TRECHO DO TEXTO:

===

Quando, em 2013, acolhemos no campus do Instituto de Educação e Desenvolvimento (Ined), o sucessor do Serviço de Integração de Migrantes (SIM), a Universidade Federal do Recôncavo da Bahia (UFRB), para colocar um braço em nossa cidade, o Centro de Ciências, Tecnologia em Energia e Sustentabilidade (Cetens), o fizemos na perspectiva confessada, declarada, de que se instalaria ali, naquele momento, o berço que haveria de embalar a futura Universidade Federal de Feira de Santana. Uma Universidade Federal, autônoma, inteiramente nova, inclusiva, democrática e pública, para consolidar o processo de transformação e desenvolvimento do Município e de sua grande e desafiadora região.

A expectativa do Ined – entidade responsável pela execução do mais ousado projeto social, que capacitou mais de 23 mil migrantes, nas décadas de 1970 e 1980, vindo a ser considerado o projeto cristão-ecumênico mais significativo da América Latina, que inspirou três Teses de doutorado, algumas de Mestrado e diversos Trabalhos de Conclusão de Curso de Graduação, que recebeu o espontâneo reconhecendo local, nominando o bairro onde se encontra a sua sede, o populoso e próspero bairro SIM – é de que o Cetens seja o embrião, a semente, da futura Universidade Federal de Feira de Santana, que pleiteamos para a altaneira Princesa do Sertão.

Dez anos se passaram. Os recursos recebidos em decorrência da parceria com a UFRB foram totalmente aplicados em melhorias na propriedade. O Ined restaurou e ampliou o campus; construiu novos prédios; ampliou outros tantos; aumentou a capacidade energética; requalificou suas praças, tornando-as agradáveis espaços de convivências; melhorou a infraestrutura, o paisagismo; e, no presente, implanta ambicioso projeto de acessibilidade em todo o campus, sempre na perspectiva da implantação da almejada Universidade Federal em Feira de Santana.

E nos dez anos de parceria, a UFRB se expandiu na Bahia e o Cetens cresceu em Feira de Santana. São oito cursos de Graduação reconhecidos pelo Ministério da Educação (MEC), alguns inéditos e pioneiros, em nível de Brasil. Quatro cursos de Pós-Graduação, sendo dois Mestrados, vários projetos de pesquisas relevantes para a região e o País sendo implementados, com resultados animadores, reunindo quase 1,2 mil alunos.

Entendo, na condição de educador e de parceiro, que não dá mais para continuar como Cetens. A dedicação e a competência dos operadores (gestores, professores, estudantes e funcionários) fizeram o Centro crescer, avançar na produção acadêmica, de forma a exigir autonomia, para não impossibilitar seus avanços. Merece ser promovido. Proponho que seja transformado na Universidade Federal autônoma em Feira de Santana.

===

TRECHOS DOS REGISTROS:
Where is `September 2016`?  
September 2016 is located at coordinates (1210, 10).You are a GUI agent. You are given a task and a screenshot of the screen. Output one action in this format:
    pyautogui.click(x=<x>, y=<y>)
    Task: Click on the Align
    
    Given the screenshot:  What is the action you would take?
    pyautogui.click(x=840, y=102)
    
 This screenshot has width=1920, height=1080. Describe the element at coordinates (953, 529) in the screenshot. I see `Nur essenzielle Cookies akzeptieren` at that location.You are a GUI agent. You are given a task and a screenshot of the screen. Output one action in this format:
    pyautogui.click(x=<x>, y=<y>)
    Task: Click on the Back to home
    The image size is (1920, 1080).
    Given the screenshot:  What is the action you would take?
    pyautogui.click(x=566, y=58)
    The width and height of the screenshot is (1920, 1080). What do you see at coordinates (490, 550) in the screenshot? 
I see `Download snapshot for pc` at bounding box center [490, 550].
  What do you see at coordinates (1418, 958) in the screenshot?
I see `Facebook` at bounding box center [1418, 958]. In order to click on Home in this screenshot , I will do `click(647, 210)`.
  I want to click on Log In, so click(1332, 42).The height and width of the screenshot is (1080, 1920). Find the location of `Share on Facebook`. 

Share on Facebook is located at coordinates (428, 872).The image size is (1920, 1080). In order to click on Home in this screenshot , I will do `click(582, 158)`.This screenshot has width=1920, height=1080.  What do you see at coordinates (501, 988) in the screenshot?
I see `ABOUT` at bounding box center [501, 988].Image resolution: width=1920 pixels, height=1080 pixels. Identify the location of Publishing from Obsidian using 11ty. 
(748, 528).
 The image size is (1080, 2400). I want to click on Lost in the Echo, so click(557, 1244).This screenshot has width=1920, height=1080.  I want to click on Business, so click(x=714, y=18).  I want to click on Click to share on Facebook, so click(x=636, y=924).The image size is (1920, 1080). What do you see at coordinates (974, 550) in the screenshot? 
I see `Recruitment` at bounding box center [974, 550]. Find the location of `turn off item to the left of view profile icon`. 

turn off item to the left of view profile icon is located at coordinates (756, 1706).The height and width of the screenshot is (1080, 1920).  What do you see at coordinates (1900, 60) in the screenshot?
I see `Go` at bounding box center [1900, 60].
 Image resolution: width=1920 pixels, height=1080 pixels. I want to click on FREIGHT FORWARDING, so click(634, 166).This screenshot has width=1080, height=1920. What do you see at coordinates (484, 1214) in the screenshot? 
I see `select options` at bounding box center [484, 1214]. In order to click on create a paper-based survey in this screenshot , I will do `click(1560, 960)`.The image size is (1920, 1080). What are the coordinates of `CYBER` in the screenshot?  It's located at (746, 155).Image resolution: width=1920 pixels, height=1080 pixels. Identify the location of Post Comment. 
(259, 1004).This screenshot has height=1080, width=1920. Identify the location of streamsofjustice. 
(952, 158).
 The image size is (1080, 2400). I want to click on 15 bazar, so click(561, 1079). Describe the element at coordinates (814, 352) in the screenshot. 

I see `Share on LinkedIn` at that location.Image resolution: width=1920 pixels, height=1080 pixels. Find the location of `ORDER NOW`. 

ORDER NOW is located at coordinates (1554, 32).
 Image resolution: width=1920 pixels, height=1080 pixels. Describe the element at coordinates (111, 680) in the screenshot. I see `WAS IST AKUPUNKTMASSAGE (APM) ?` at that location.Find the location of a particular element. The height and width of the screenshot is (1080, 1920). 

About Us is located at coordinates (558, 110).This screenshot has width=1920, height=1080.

===

INSTRUÇÕES DO EXERCÍCIO:
1. De acordo com o texto sobre o Cetens, por que não dá mais para continuar como Cetens? Explique em uma a três frases.
2. Responda com base no texto sobre o Cetens:
(a) Em que ano o Ined acolheu a UFRB em seu campus?
(b) Quantos migrantes foram capacitados pelo projeto do Ined nas décadas de 1970 e 1980?
(c) Quantos cursos de Graduação reconhecidos pelo MEC o Cetens oferece?
3. Transcreva, por favor, do texto sobre o Cetens a parte que começa com as palavras que contêm "E nos dez anos" e termina com "autônoma em Feira de Santana.".
Os registros não têm nenhuma relação com o texto sobre o Cetens.

RESULTADOS DAS TAREFAS:
1. Porque a dedicação e a competência dos operadores (gestores, professores, estudantes e funcionários) fizeram o Centro crescer e avançar na produção acadêmica. Esse avanço chegou a ponto de exigir autonomia, para que seus avanços não fiquem impossibilitados.

2.
(a) Em 2013.
(b) Mais de 23 mil.
(c) Oito.

3.
E nos dez anos de parceria, a UFRB se expandiu na Bahia e o Cetens cresceu em Feira de Santana. São oito cursos de Graduação reconhecidos pelo Ministério da Educação (MEC), alguns inéditos e pioneiros, em nível de Brasil. Quatro cursos de Pós-Graduação, sendo dois Mestrados, vários projetos de pesquisas relevantes para a região e o País sendo implementados, com resultados animadores, reunindo quase 1,2 mil alunos.

Entendo, na condição de educador e de parceiro, que não dá mais para continuar como Cetens. A dedicação e a competência dos operadores (gestores, professores, estudantes e funcionários) fizeram o Centro crescer, avançar na produção acadêmica, de forma a exigir autonomia, para não impossibilitar seus avanços. Merece ser promovido. Proponho que seja transformado na Universidade Federal autônoma em Feira de Santana.